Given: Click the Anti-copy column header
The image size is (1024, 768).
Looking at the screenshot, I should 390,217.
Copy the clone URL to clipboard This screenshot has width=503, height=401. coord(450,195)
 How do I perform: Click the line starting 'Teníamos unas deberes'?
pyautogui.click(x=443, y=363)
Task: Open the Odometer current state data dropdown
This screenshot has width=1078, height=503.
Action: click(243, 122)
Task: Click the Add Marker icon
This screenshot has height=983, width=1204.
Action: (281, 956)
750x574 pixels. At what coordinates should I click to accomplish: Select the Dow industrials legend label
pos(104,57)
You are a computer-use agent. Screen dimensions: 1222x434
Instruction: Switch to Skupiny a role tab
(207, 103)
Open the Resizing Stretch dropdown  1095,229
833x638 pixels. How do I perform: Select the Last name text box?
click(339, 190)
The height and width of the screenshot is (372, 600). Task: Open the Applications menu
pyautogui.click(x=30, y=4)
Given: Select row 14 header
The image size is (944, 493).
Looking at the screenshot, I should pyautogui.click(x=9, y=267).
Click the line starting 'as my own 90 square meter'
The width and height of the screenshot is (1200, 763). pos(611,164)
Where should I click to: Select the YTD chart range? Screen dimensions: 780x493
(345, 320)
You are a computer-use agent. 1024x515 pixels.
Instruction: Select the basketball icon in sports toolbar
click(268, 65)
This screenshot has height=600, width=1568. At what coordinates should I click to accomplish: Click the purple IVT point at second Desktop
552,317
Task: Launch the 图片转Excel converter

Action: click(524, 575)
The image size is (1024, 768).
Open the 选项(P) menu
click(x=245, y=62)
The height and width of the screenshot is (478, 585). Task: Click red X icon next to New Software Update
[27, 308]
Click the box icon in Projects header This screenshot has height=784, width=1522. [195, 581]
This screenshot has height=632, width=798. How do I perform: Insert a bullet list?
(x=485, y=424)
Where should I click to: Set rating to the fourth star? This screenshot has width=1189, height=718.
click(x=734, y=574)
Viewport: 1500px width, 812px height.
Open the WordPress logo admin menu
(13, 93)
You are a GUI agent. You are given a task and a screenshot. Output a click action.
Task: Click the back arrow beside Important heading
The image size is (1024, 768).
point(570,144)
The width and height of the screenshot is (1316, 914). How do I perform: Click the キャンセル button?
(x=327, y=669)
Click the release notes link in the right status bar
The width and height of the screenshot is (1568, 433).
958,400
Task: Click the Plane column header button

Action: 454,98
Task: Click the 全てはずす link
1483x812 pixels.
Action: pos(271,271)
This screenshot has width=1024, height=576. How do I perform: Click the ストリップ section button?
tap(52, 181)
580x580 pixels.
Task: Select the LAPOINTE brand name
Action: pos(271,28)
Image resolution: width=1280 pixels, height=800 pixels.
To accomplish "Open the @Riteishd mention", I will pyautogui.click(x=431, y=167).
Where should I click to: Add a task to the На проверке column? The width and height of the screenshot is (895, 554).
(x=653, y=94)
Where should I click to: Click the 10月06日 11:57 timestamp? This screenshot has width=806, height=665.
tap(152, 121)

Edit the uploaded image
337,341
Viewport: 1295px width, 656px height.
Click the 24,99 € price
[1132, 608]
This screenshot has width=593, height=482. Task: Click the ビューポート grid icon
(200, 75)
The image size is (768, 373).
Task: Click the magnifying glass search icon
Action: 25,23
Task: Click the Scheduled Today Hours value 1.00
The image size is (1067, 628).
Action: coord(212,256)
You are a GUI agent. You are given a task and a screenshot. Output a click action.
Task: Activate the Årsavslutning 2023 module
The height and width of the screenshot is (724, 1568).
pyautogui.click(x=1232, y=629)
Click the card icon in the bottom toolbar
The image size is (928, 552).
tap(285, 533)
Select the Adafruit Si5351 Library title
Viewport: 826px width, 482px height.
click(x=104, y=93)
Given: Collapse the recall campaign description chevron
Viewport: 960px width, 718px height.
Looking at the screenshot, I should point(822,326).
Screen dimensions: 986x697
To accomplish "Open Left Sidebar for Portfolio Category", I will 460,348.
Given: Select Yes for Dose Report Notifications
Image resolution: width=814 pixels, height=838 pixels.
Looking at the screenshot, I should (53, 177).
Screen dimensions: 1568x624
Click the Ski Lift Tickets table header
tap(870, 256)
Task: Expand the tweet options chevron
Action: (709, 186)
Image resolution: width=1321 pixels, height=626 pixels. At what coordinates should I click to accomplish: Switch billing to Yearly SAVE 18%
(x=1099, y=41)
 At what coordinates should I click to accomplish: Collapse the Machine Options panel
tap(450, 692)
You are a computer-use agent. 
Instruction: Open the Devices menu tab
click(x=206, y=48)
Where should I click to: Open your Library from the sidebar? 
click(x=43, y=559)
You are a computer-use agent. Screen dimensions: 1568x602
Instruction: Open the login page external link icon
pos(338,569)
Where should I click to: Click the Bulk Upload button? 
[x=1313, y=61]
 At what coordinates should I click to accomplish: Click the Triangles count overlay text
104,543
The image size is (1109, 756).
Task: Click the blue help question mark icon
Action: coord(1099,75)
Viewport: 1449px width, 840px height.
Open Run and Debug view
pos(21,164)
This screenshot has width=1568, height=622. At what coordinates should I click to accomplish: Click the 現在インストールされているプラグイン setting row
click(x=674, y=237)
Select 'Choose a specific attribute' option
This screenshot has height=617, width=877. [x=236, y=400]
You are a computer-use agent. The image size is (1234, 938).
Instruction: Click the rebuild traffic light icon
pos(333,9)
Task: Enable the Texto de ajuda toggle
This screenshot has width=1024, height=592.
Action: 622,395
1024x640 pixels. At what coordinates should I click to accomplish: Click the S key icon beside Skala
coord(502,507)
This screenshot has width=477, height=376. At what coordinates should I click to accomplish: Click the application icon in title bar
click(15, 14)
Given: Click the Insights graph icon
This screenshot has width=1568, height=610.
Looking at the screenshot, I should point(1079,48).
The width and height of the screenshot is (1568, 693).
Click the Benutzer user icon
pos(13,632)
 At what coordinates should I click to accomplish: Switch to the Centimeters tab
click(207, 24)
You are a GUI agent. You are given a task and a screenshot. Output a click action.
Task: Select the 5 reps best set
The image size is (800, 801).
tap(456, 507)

# WORK REQUIRED
Repeat the data above, word for word.

# RESPONSE TO THIS EXERCISE
Given: Click the Anti-copy column header
The image size is (1024, 768).
Looking at the screenshot, I should 390,217.
Copy the clone URL to clipboard This screenshot has width=503, height=401. coord(450,195)
 How do I perform: Click the line starting 'Teníamos unas deberes'?
pyautogui.click(x=443, y=363)
Task: Open the Odometer current state data dropdown
This screenshot has width=1078, height=503.
Action: click(243, 122)
Task: Click the Add Marker icon
This screenshot has height=983, width=1204.
Action: (281, 956)
750x574 pixels. At what coordinates should I click to accomplish: Select the Dow industrials legend label
pos(104,57)
You are a computer-use agent. Screen dimensions: 1222x434
Instruction: Switch to Skupiny a role tab
(207, 103)
Open the Resizing Stretch dropdown  1095,229
833x638 pixels. How do I perform: Select the Last name text box?
click(339, 190)
The height and width of the screenshot is (372, 600). Task: Open the Applications menu
pyautogui.click(x=30, y=4)
Given: Select row 14 header
The image size is (944, 493).
Looking at the screenshot, I should pyautogui.click(x=9, y=267).
Click the line starting 'as my own 90 square meter'
The width and height of the screenshot is (1200, 763). pos(611,164)
Where should I click to: Select the YTD chart range? Screen dimensions: 780x493
(345, 320)
You are a computer-use agent. 1024x515 pixels.
Instruction: Select the basketball icon in sports toolbar
click(268, 65)
This screenshot has height=600, width=1568. At what coordinates should I click to accomplish: Click the purple IVT point at second Desktop
552,317
Task: Launch the 图片转Excel converter

Action: click(524, 575)
The image size is (1024, 768).
Open the 选项(P) menu
click(x=245, y=62)
The height and width of the screenshot is (478, 585). Task: Click red X icon next to New Software Update
[27, 308]
Click the box icon in Projects header This screenshot has height=784, width=1522. [195, 581]
This screenshot has height=632, width=798. How do I perform: Insert a bullet list?
(x=485, y=424)
Where should I click to: Set rating to the fourth star? This screenshot has width=1189, height=718.
click(x=734, y=574)
Viewport: 1500px width, 812px height.
Open the WordPress logo admin menu
(13, 93)
You are a GUI agent. You are given a task and a screenshot. Output a click action.
Task: Click the back arrow beside Important heading
The image size is (1024, 768).
point(570,144)
The width and height of the screenshot is (1316, 914). How do I perform: Click the キャンセル button?
(x=327, y=669)
Click the release notes link in the right status bar
The width and height of the screenshot is (1568, 433).
958,400
Task: Click the Plane column header button

Action: 454,98
Task: Click the 全てはずす link
1483x812 pixels.
Action: pos(271,271)
This screenshot has width=1024, height=576. How do I perform: Click the ストリップ section button?
tap(52, 181)
580x580 pixels.
Task: Select the LAPOINTE brand name
Action: pos(271,28)
Image resolution: width=1280 pixels, height=800 pixels.
To accomplish "Open the @Riteishd mention", I will pyautogui.click(x=431, y=167).
Where should I click to: Add a task to the На проверке column? The width and height of the screenshot is (895, 554).
(x=653, y=94)
Where should I click to: Click the 10月06日 11:57 timestamp? This screenshot has width=806, height=665.
tap(152, 121)

Edit the uploaded image
337,341
Viewport: 1295px width, 656px height.
Click the 24,99 € price
[1132, 608]
This screenshot has width=593, height=482. Task: Click the ビューポート grid icon
(200, 75)
The image size is (768, 373).
Task: Click the magnifying glass search icon
Action: 25,23
Task: Click the Scheduled Today Hours value 1.00
The image size is (1067, 628).
Action: coord(212,256)
You are a GUI agent. You are given a task and a screenshot. Output a click action.
Task: Activate the Årsavslutning 2023 module
The height and width of the screenshot is (724, 1568).
pyautogui.click(x=1232, y=629)
Click the card icon in the bottom toolbar
The image size is (928, 552).
tap(285, 533)
Select the Adafruit Si5351 Library title
Viewport: 826px width, 482px height.
click(x=104, y=93)
Given: Collapse the recall campaign description chevron
Viewport: 960px width, 718px height.
Looking at the screenshot, I should point(822,326).
Screen dimensions: 986x697
To accomplish "Open Left Sidebar for Portfolio Category", I will 460,348.
Given: Select Yes for Dose Report Notifications
Image resolution: width=814 pixels, height=838 pixels.
Looking at the screenshot, I should (53, 177).
Screen dimensions: 1568x624
Click the Ski Lift Tickets table header
tap(870, 256)
Task: Expand the tweet options chevron
Action: (709, 186)
Image resolution: width=1321 pixels, height=626 pixels. At what coordinates should I click to accomplish: Switch billing to Yearly SAVE 18%
(x=1099, y=41)
 At what coordinates should I click to accomplish: Collapse the Machine Options panel
tap(450, 692)
You are a computer-use agent. 
Instruction: Open the Devices menu tab
click(x=206, y=48)
Where should I click to: Open your Library from the sidebar? 
click(x=43, y=559)
You are a computer-use agent. Screen dimensions: 1568x602
Instruction: Open the login page external link icon
pos(338,569)
Where should I click to: Click the Bulk Upload button? 
[x=1313, y=61]
 At what coordinates should I click to accomplish: Click the Triangles count overlay text
104,543
The image size is (1109, 756).
Task: Click the blue help question mark icon
Action: coord(1099,75)
Viewport: 1449px width, 840px height.
Open Run and Debug view
pos(21,164)
This screenshot has width=1568, height=622. At what coordinates should I click to accomplish: Click the 現在インストールされているプラグイン setting row
click(x=674, y=237)
Select 'Choose a specific attribute' option
This screenshot has height=617, width=877. [x=236, y=400]
You are a computer-use agent. The image size is (1234, 938).
Instruction: Click the rebuild traffic light icon
pos(333,9)
Task: Enable the Texto de ajuda toggle
This screenshot has width=1024, height=592.
Action: 622,395
1024x640 pixels. At what coordinates should I click to accomplish: Click the S key icon beside Skala
coord(502,507)
This screenshot has width=477, height=376. At what coordinates should I click to accomplish: Click the application icon in title bar
click(15, 14)
Given: Click the Insights graph icon
This screenshot has width=1568, height=610.
Looking at the screenshot, I should point(1079,48).
The width and height of the screenshot is (1568, 693).
Click the Benutzer user icon
pos(13,632)
 At what coordinates should I click to accomplish: Switch to the Centimeters tab
click(207, 24)
You are a GUI agent. You are given a task and a screenshot. Output a click action.
Task: Select the 5 reps best set
The image size is (800, 801).
tap(456, 507)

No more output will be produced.